Document extract:
════════

The history of the Most Ancient and Ancient Churches as presented in the theological works of Emanuel Swedenborg is not contained in any one volume; rather, the concepts are contained in thousands of passages scattered throughout dozens of works produced during his theological period. In the following summary of the major concepts related to the Ancient Churches, words and phrases in boldface refer to entries in the Ancient Churches Lexicon, where more information is available. (In the Web-based version of the project these words and phrases appear as hyperlinks.) This summary is provided as a convenient overview of the material contained in the Lexicon, but should not be considered a replacement for consulting the entries themselves, which are more comprehensive and give references to the original texts.

The Most Ancient Church top

Origin and Progression

Before the time of the Most Ancient Church, people lived like wild animals, and are even described as “non-human.” Swedenborg sometimes refers to these people as the Pre-Adamites. But at a certain point the Lord began to make these people truly human by a process known as Regeneration. From being “non-human,” they evolved into spiritual people, and eventually into the celestial people who made up the Most Ancient Church. In the internal sense, the individual known as Adam refers generally to the Most Ancient Church, which is said to have surpassed all the other churches that have existed on this earth.

Adam, his son Seth, and Seth’s son Enosh all represent stages (or distinct “churches”) in the history of the Most Ancient Church (see Figure 1). The main difference between these three churches was in the quality of their Perception. Perception was an awareness of the spiritual world beyond their sensing of the natural world. Enosh, as the last of these churches, enjoyed less perception than had the church known as Seth, and Seth in turn enjoyed less perception than had Adam. Nevertheless, although the faculty of perception gradually diminished with time, these three churches together constituted the celestial people known as the Most Ancient Church.

════════

Entries provided:
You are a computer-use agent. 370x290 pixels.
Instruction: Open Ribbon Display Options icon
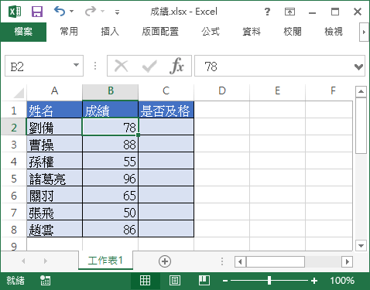tap(289, 12)
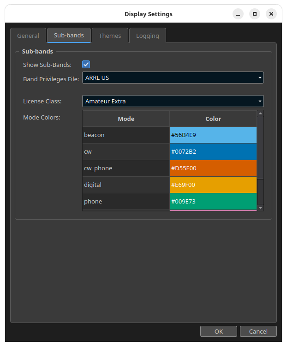Open the Band Privileges File dropdown

point(173,78)
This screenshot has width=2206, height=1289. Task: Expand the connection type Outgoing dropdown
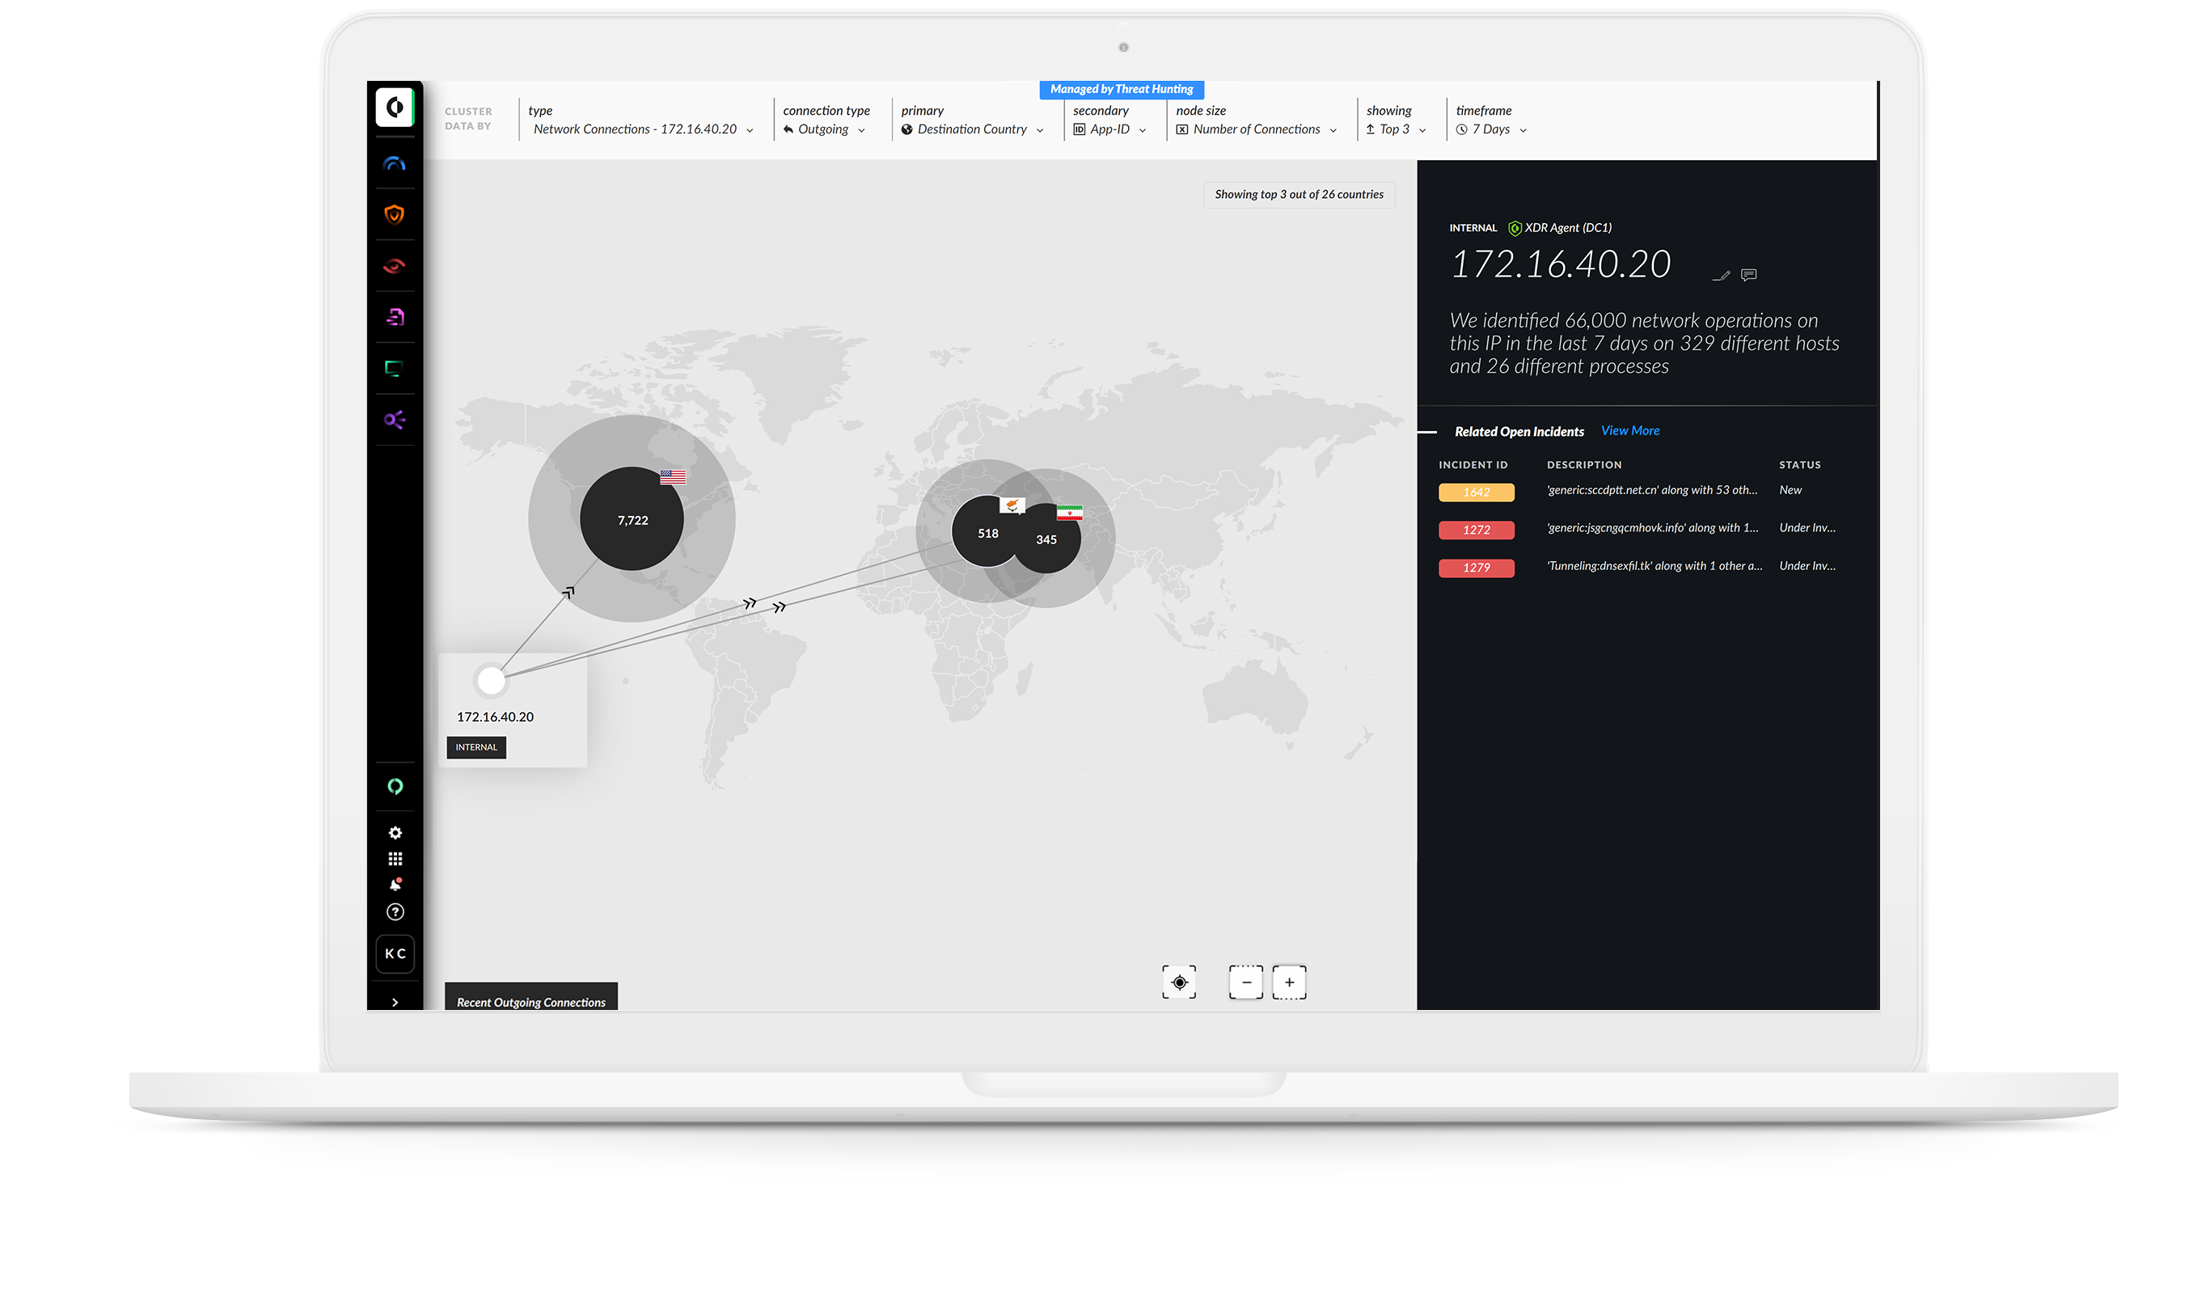tap(825, 130)
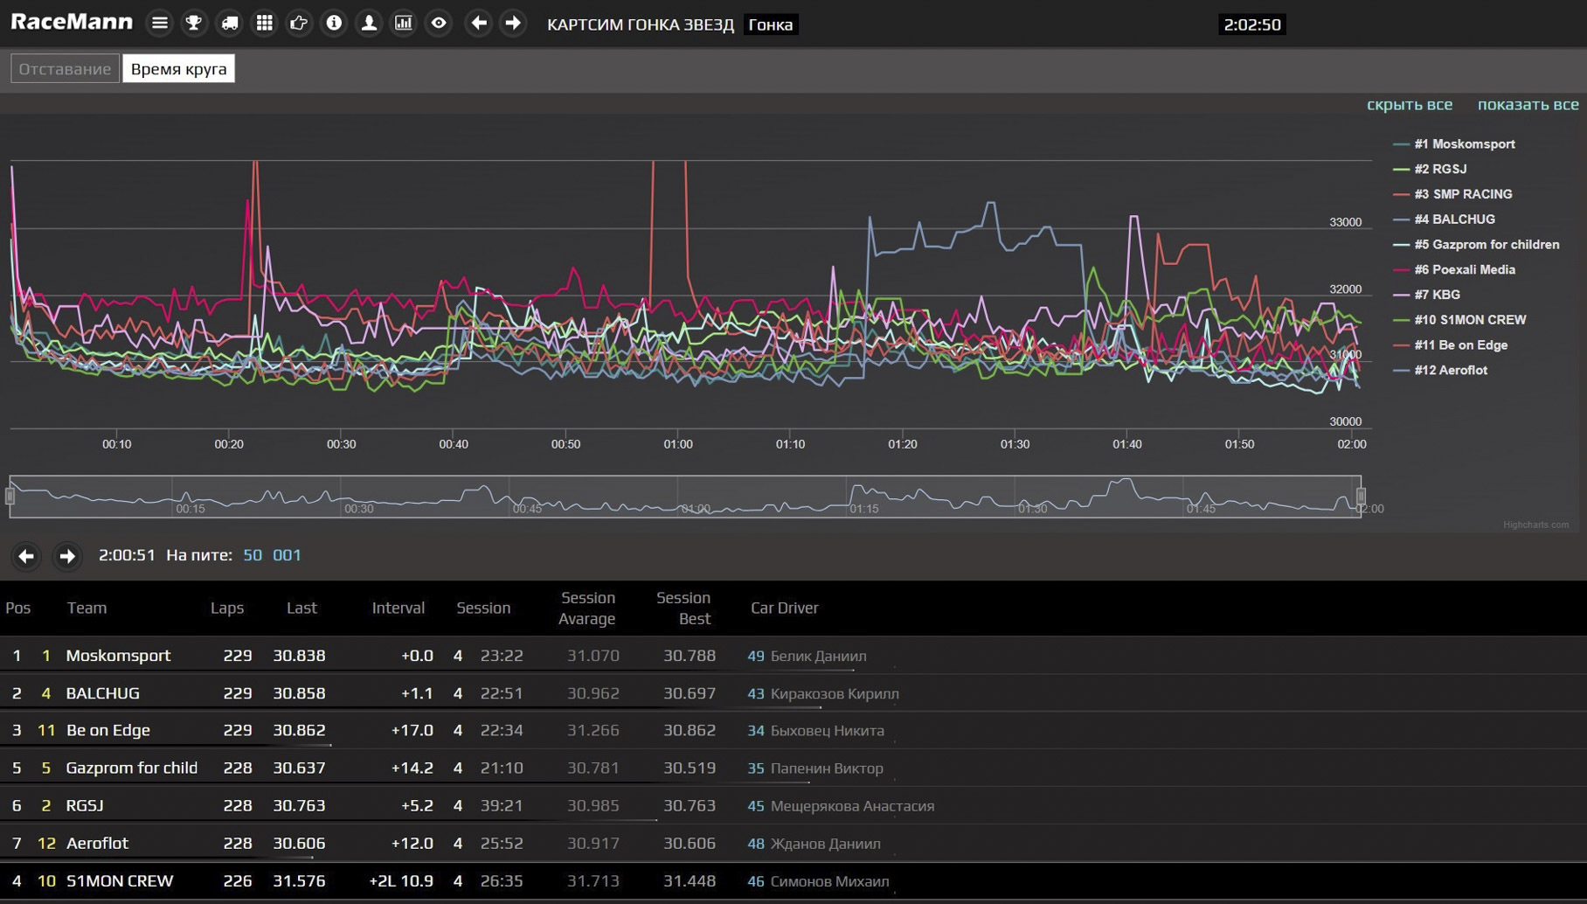
Task: Select the Время круга tab
Action: pos(178,69)
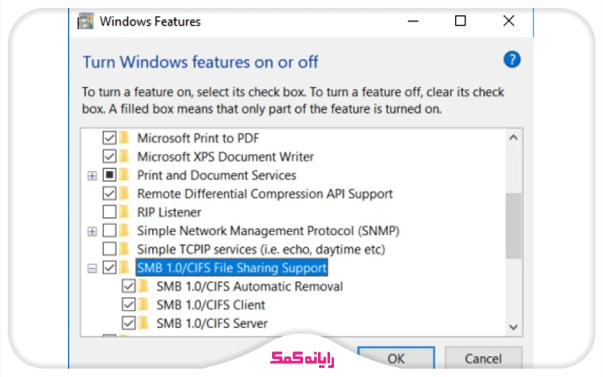Viewport: 603px width, 377px height.
Task: Enable the RIP Listener checkbox
Action: point(109,212)
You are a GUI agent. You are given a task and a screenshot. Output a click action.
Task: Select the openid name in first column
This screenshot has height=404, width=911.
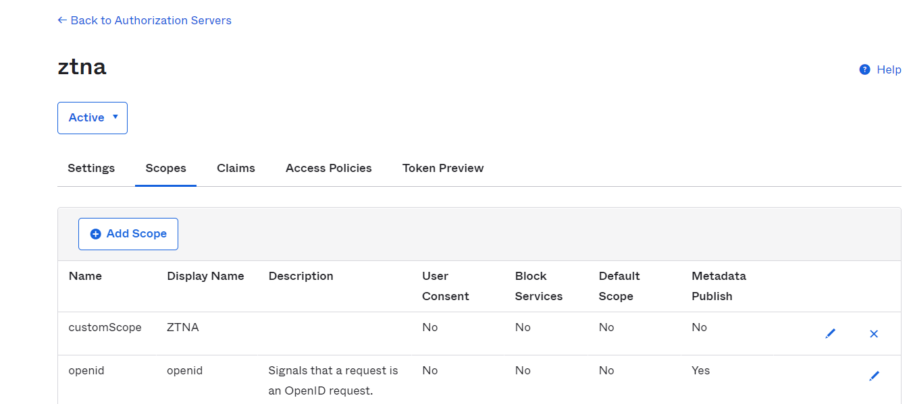pos(86,370)
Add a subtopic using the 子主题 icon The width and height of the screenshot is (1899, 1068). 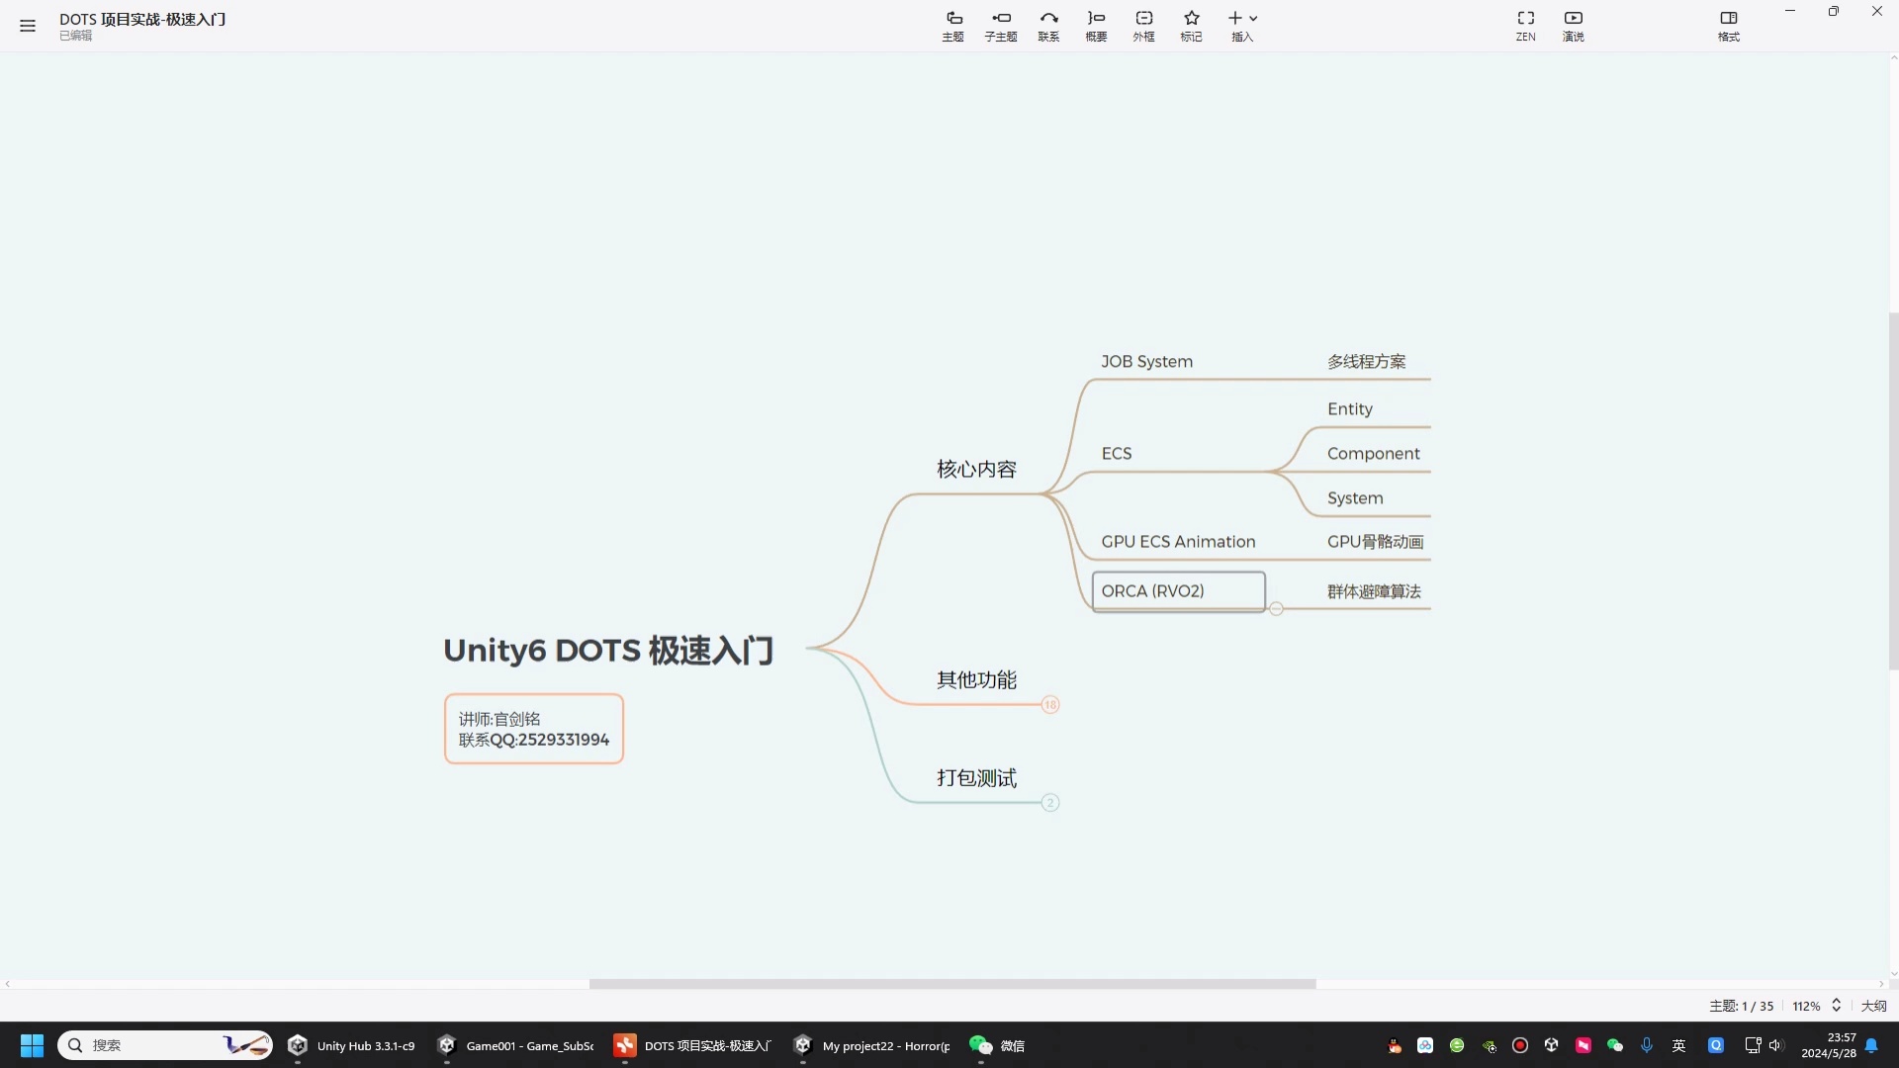[1000, 25]
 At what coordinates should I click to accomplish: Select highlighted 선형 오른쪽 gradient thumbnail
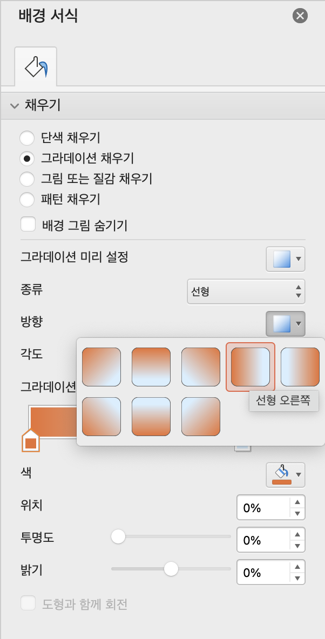(250, 367)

════════

The tasks:
1. The summary of the Most Ancient Church names individuals who represent stages in that church's history. List each of them.
2. How does the summary of the Most Ancient Church define Perception?

Expected answers:
1. Adam, Seth, Enosh

2. Perception was an awareness of the spiritual world beyond their sensing of the natural world.